:: Material provided ::

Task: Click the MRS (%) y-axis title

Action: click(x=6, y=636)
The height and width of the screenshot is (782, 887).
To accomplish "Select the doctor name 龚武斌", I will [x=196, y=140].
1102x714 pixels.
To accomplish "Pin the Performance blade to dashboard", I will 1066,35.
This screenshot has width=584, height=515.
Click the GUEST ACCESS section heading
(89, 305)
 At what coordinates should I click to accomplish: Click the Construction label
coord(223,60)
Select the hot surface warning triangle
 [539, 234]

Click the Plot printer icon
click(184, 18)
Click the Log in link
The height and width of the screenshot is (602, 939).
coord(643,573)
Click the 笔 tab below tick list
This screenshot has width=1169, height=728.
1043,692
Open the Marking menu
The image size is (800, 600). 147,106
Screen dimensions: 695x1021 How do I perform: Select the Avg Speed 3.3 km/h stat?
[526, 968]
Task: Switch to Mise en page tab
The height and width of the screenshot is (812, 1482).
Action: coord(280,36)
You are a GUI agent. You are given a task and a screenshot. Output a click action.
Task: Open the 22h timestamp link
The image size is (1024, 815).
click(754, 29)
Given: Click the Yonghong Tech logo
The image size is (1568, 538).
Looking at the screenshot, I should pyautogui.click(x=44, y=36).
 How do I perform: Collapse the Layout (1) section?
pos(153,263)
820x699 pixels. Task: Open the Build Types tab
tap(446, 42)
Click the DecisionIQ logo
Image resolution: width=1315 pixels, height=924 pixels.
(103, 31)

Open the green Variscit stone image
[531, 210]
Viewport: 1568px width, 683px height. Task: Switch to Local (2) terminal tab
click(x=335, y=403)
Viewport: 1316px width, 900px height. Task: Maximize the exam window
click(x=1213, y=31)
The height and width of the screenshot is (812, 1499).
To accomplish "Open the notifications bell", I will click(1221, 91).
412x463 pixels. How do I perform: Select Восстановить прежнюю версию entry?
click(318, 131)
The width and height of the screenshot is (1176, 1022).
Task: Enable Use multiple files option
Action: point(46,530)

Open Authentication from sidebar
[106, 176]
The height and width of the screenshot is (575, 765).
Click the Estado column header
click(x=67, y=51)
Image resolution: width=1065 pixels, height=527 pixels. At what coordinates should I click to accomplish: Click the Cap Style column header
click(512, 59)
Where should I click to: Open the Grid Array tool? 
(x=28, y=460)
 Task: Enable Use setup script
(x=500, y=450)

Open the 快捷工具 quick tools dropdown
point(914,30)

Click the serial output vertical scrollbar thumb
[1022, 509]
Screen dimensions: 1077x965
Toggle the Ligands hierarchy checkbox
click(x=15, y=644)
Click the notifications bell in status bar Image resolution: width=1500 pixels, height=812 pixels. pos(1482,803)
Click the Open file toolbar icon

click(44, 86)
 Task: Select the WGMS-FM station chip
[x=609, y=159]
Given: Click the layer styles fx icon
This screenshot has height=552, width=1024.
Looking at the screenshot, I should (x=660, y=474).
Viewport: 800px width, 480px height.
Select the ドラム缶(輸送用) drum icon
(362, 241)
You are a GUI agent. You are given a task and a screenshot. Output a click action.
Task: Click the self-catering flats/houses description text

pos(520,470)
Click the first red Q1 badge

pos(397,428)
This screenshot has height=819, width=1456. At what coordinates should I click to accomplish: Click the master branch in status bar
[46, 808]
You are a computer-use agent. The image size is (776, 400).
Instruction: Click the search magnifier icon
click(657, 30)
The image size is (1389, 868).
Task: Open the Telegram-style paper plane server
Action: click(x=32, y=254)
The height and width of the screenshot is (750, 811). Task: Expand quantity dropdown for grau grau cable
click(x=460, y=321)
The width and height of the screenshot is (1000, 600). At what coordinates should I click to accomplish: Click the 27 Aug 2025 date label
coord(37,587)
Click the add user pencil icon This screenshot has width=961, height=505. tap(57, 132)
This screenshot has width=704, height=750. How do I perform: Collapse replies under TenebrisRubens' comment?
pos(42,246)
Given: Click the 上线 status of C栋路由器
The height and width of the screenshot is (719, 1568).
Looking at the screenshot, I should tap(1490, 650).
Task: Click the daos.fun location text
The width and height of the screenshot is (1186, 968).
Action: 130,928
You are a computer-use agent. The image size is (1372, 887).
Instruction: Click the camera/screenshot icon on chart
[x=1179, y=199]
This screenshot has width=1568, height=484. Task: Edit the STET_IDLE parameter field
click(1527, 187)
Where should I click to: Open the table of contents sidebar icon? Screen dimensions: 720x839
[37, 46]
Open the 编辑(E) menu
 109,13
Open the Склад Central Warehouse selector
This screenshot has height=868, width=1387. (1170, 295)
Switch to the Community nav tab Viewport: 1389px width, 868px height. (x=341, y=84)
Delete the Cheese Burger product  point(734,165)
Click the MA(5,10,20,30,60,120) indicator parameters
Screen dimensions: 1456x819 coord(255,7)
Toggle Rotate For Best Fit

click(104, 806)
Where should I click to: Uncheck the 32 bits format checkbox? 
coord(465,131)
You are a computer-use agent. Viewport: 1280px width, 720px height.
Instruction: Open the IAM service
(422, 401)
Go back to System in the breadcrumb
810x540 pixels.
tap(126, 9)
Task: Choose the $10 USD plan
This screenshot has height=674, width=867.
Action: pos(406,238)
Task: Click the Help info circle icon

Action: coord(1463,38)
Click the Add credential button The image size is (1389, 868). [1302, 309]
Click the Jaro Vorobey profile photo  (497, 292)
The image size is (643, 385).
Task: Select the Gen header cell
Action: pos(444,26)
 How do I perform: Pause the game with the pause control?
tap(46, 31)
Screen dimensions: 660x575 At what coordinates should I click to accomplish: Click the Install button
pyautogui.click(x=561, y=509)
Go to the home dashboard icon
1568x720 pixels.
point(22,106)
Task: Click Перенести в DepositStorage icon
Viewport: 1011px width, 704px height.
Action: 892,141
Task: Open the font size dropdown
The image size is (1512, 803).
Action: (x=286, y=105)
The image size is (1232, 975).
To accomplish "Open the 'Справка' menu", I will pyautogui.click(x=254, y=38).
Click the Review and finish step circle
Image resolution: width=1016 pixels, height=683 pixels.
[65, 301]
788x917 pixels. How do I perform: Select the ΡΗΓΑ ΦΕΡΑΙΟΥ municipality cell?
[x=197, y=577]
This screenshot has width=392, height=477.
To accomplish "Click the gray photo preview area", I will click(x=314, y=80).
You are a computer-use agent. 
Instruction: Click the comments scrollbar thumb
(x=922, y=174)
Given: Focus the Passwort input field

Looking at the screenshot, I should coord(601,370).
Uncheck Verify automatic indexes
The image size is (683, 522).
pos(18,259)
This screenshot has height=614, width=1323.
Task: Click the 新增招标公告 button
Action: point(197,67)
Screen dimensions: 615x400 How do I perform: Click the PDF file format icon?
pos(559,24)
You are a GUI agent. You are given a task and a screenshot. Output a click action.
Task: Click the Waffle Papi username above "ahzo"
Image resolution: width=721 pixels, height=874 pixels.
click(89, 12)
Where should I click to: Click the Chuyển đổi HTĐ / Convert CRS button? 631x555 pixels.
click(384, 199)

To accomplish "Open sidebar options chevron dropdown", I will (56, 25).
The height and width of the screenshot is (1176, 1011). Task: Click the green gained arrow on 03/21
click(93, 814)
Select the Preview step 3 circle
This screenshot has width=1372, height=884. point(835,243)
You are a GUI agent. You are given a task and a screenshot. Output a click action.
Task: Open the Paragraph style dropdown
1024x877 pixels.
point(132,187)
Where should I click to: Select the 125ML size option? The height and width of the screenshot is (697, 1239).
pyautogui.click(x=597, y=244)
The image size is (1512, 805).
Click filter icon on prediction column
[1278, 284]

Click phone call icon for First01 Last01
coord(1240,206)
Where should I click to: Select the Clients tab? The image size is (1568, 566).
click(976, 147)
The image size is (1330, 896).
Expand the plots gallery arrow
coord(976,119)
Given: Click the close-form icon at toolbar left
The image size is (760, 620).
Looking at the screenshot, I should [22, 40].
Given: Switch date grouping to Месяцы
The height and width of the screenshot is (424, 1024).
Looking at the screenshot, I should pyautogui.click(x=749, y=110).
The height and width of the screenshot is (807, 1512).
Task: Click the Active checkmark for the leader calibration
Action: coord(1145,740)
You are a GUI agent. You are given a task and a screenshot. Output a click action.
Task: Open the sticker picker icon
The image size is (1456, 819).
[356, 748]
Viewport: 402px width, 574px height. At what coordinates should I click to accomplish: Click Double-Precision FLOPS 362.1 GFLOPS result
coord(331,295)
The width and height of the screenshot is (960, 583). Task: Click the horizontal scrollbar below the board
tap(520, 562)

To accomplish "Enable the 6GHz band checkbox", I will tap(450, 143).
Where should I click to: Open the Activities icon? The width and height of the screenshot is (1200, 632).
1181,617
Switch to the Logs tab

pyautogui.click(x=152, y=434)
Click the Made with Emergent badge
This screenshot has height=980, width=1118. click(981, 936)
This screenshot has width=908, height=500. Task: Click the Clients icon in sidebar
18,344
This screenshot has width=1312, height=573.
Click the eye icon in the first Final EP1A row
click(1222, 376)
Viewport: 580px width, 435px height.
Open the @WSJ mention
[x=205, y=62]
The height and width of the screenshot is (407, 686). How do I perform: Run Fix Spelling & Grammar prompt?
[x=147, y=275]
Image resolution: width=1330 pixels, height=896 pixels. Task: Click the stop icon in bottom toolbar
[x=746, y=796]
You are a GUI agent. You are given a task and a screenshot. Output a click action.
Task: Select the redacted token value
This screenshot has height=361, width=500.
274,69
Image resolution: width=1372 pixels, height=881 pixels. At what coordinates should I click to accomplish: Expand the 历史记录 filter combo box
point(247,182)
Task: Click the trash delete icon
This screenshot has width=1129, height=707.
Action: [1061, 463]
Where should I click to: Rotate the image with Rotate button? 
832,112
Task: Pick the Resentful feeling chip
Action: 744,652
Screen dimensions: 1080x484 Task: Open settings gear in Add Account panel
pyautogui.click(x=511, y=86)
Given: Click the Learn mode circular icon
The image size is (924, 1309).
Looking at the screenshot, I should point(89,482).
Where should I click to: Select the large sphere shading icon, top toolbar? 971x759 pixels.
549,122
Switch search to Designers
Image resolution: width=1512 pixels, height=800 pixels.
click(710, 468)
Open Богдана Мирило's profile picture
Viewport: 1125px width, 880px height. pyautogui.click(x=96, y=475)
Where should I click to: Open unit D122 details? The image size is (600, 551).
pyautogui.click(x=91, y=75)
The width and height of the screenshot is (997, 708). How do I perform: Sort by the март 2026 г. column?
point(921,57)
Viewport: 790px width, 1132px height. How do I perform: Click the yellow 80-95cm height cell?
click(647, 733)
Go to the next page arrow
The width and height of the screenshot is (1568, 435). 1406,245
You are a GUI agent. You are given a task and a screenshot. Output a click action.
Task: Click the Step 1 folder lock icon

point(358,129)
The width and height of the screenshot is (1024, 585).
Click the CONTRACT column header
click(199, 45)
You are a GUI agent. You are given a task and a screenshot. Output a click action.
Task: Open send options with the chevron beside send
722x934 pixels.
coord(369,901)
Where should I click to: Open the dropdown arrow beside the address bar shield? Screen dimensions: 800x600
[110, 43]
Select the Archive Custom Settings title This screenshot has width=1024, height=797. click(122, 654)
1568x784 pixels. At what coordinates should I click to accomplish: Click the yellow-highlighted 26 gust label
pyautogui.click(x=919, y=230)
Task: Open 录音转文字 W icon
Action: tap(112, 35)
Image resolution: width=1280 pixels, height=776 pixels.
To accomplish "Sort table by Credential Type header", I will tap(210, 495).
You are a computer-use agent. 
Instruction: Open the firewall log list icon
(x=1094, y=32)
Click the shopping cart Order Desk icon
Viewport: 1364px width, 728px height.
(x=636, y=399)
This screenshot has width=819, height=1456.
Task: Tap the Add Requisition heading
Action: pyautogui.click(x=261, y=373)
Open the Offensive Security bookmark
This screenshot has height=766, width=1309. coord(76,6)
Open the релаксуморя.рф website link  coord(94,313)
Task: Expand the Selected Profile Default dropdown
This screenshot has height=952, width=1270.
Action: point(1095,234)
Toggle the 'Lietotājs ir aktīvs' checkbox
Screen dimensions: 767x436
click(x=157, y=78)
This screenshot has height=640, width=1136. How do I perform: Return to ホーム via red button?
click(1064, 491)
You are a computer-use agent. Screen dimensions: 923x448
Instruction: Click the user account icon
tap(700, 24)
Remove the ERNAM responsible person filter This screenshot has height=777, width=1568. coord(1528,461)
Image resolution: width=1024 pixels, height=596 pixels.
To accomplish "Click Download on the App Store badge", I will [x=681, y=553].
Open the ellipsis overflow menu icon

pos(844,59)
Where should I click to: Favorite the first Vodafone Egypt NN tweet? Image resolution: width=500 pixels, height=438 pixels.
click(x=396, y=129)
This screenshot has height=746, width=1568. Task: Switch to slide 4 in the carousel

:::

» What you need to do
Rewrite the records above as a numbered list, one item per line, beginning with the line that contains "Where should I click to: Open unit" and continuing through the line that contains "The width and height of the screenshot is (1568, 435).". Leave out any blank lines.

» Answer to the task
1. Where should I click to: Open unit D122 details? The image size is (600, 551).
2. pyautogui.click(x=91, y=75)
3. The width and height of the screenshot is (997, 708). How do I perform: Sort by the март 2026 г. column?
4. point(921,57)
5. Viewport: 790px width, 1132px height. How do I perform: Click the yellow 80-95cm height cell?
6. click(647, 733)
7. Go to the next page arrow
8. The width and height of the screenshot is (1568, 435). 1406,245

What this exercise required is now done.